Search code examples
pythonscipydistributioncdf

Fitting a theoretical distribution to a sampled empirical CDF with scipy stats


I have a plot for the CDF distribution of packet losses. I thus do not have the original data or the CDF model itself but samples from the CDF curve. (The data is extracted from plots published in literature.)

I want to find which distribution and with what parameters offers the closest fit to the CDF samples.

I've seen that Scipy stats distributions offer fit(data) method but all examples apply to raw data points. PDF/CDF is subsequently drawn from the fitted parameters. Using fit with my CDF samples does not give sensible results.

Am I right in assuming that fit() cannot be directly applied to data samples from an empirical CDF?

What alternatives could I use to find a matching known distribution?


Solution

  • I'm not sure exactly what you're trying to do. When you say you have a CDF, what does that mean? Do you have some data points, or the function itself? It would be helpful if you could post more information or some sample data.

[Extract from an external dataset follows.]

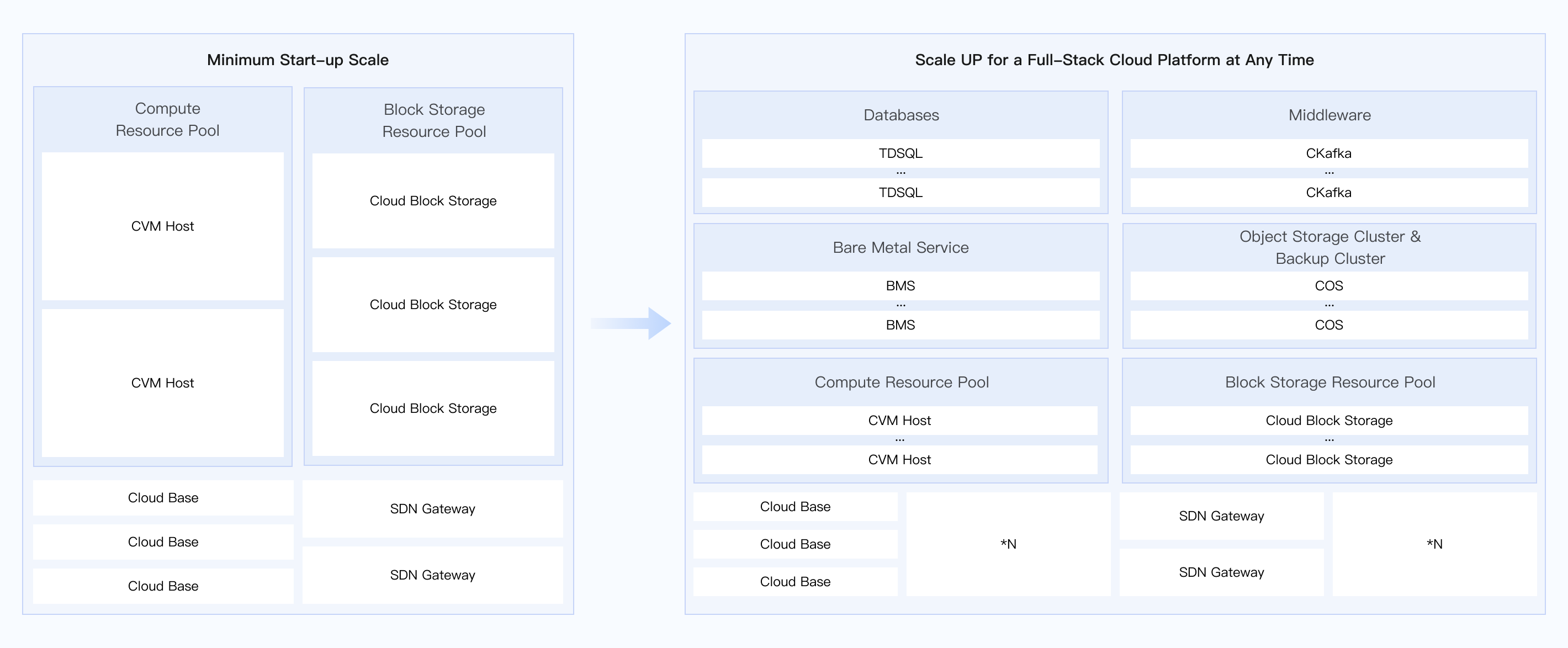Click the top CKafka entry under Middleware

coord(1330,153)

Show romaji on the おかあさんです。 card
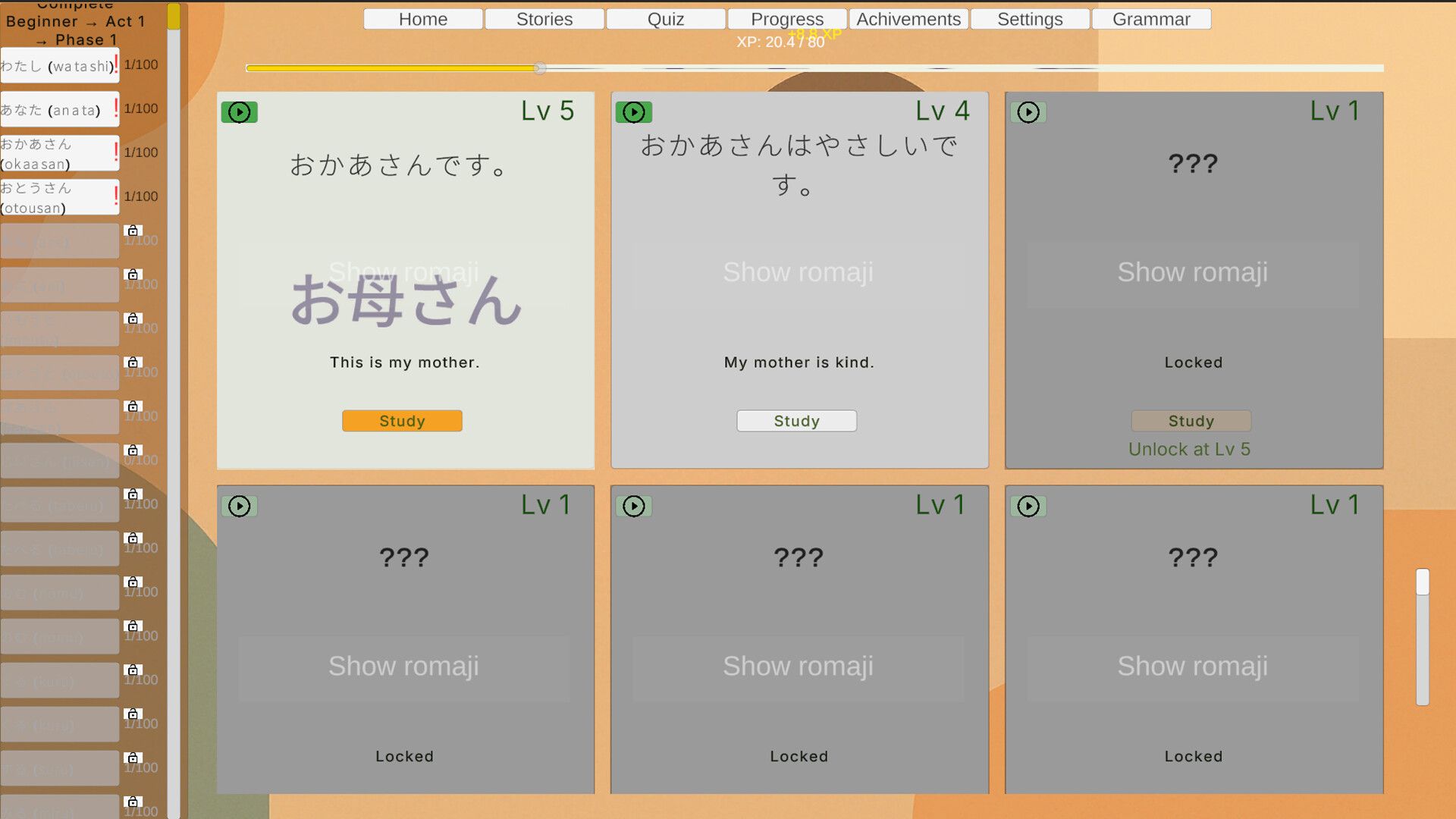403,272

    If you have some data points and know the distribution its not hard to do using scipy. If you don't know the distribution, you could just iterate over all distributions until you find one which works reasonably well.

    We can define functions of the form required for scipy.optimize.curve_fit. I.e., the first argument should be x, and then the other arguments are parameters.

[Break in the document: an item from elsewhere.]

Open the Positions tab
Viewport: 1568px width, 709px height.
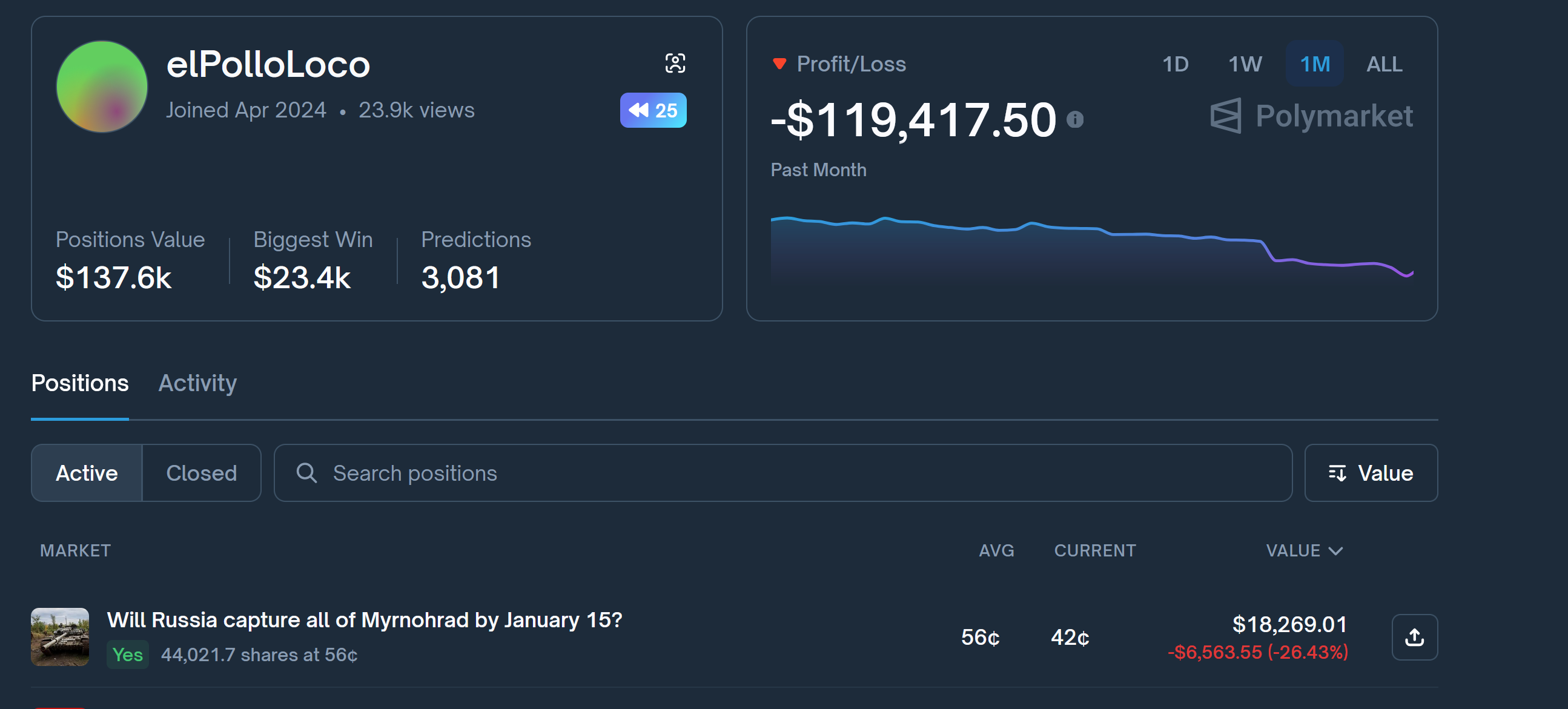coord(80,383)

    I use this function to generate some test data based on the CDF of a normal random variable with a bit of added noise.

    n = 100
    x = np.linspace(-4,4,n)
    f = lambda x,mu,sigma: scipy.stats.norm(mu,sigma).cdf(x)
    
    data = f(x,0.2,1) + 0.05*np.random.randn(n)
    

    Now, use curve_fit to find parameters.

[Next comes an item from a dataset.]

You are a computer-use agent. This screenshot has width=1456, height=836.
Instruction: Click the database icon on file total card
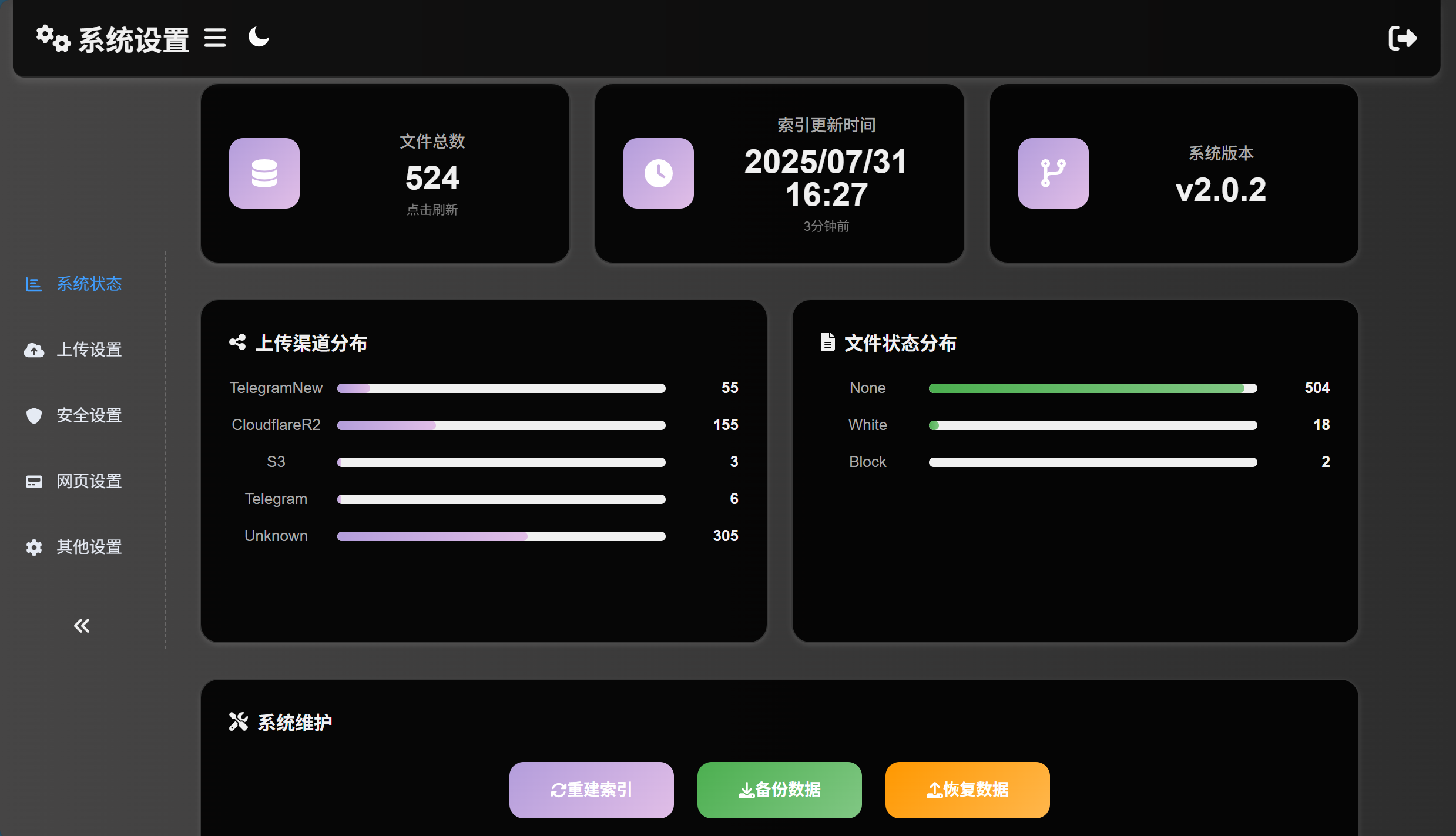coord(264,173)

    mu,sigma = scipy.optimize.curve_fit(f,x,data)[0]
    

    This gives output

    >> mu,sigma
    0.1828320963531838, 0.9452044983927278
    

    We can plot the original CDF (orange), noisy data, and fit CDF (blue) and observe that it works pretty well. true CDF, noisy data, recovered CDF

    Note that curve_fit can take some additional parameters, and that the output gives additional information about how good of a fit the function is.